Recent inflammatory statements by public officials attacking Peru’s independent media is the latest example of the ongoing, frequent harassment and criminalization experienced by journalists and human rights defenders in Peru. As documented by the Committee to Protect Journalists, investigative journalist Gustavo Gorriti and his news website, IDL-Reporteros, reported receiving multiple threats after a sitting Member of Congress and a former minister blamed the news media, and Gorriti specifically, for the April 17 suicide of ex-president Alan García. According to a coalition of human rights groups, this lambasting of independent journalism is symptomatic of the Peruvian government’s broader failure to uphold and protect the vital work of journalists and human rights defenders.
“Government officials should be enabling the critical work of Peru’s journalists and human rights defenders, not attacking them or calling them killers,” said Washington Office on Latin America (WOLA) Senior Fellow Jo-Marie Burt.

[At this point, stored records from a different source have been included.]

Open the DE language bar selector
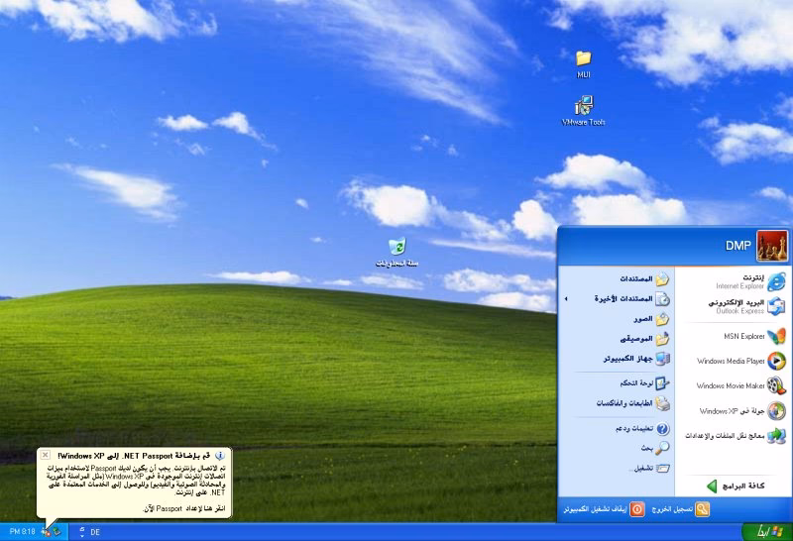 [95, 532]
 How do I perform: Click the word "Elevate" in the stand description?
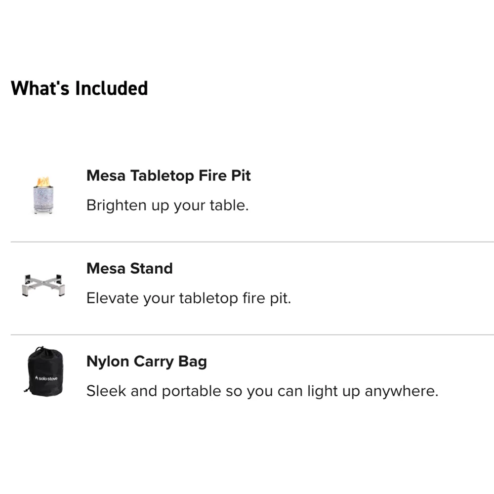pyautogui.click(x=113, y=298)
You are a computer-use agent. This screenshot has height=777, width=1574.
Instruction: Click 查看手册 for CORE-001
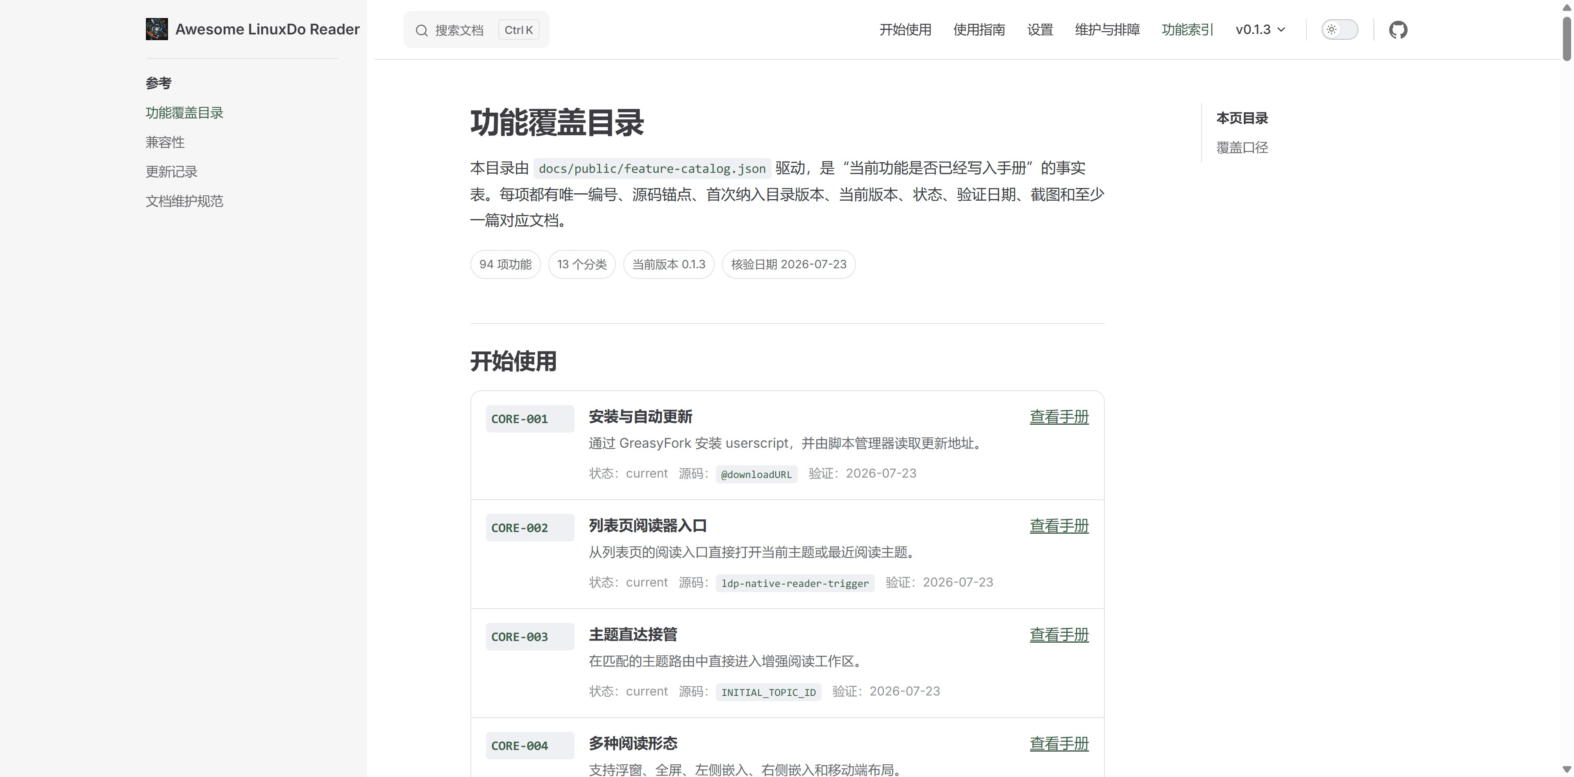1059,417

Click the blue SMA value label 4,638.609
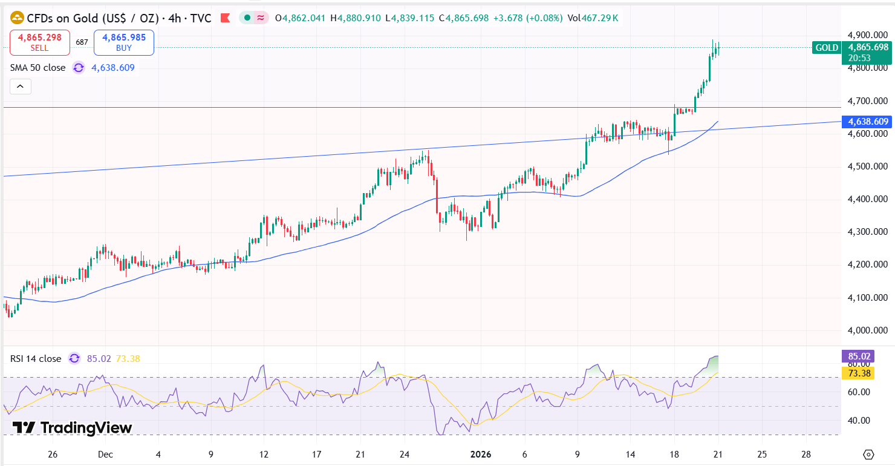click(866, 122)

Reporting by Gorriti and IDL-Reporteros has played an instrumental role in revealing some of Peru’s biggest ongoing corruption scandals, including those involving García. As a result of this reporting, IDL-Reporteros has suffered attacks and judicial harassment, prompting the Inter-American Commission on Human Rights (IACHR) to speak out last year against the curtailing of press freedoms in Peru.
“To investigate and expose corruption is an act of courage and an essential role of a free press. The harassment and intimidation of reporters and those defending human rights by judicial and governmental officials is a growing threat in Peru today,” said Viviana Krsticevic of the Center for Justice and International Law (CEJIL).
Similarly to IDL-Reporteros, various media outlets and human rights defenders have recently experienced systemic campaigns of judicial harassment in Peru. According to Peruvian human rights organization the National Human Rights Coordination Group, several legal and constitutional reforms have made it easier for activists to end up in court on trumped-up charges, such as “disturbing the peace” during protests. As of 2017, more than 800 defenders were reportedly facing criminal proceedings. Similarly, Peru’s national journalists’ association has noted that judicial harassment has surpassed physical violence as the biggest threat facing reporters. For example, journalists Paula Ugaz and Pedro Salinas faced defamation charges for their journalistic on the Sodalitium Christianae Vitae sexual abuse scandal. Charges against them were recently dropped.
“Peruvian authorities need to stop using inflammatory rhetoric and exploiting the courts in order to intimidate the defenders of the country’s democracy,” said Katya Salazar of the Due Process of Law Foundation (DPLF). “Journalists and human rights defenders should be celebrated and protected, not terrorized into staying silent.”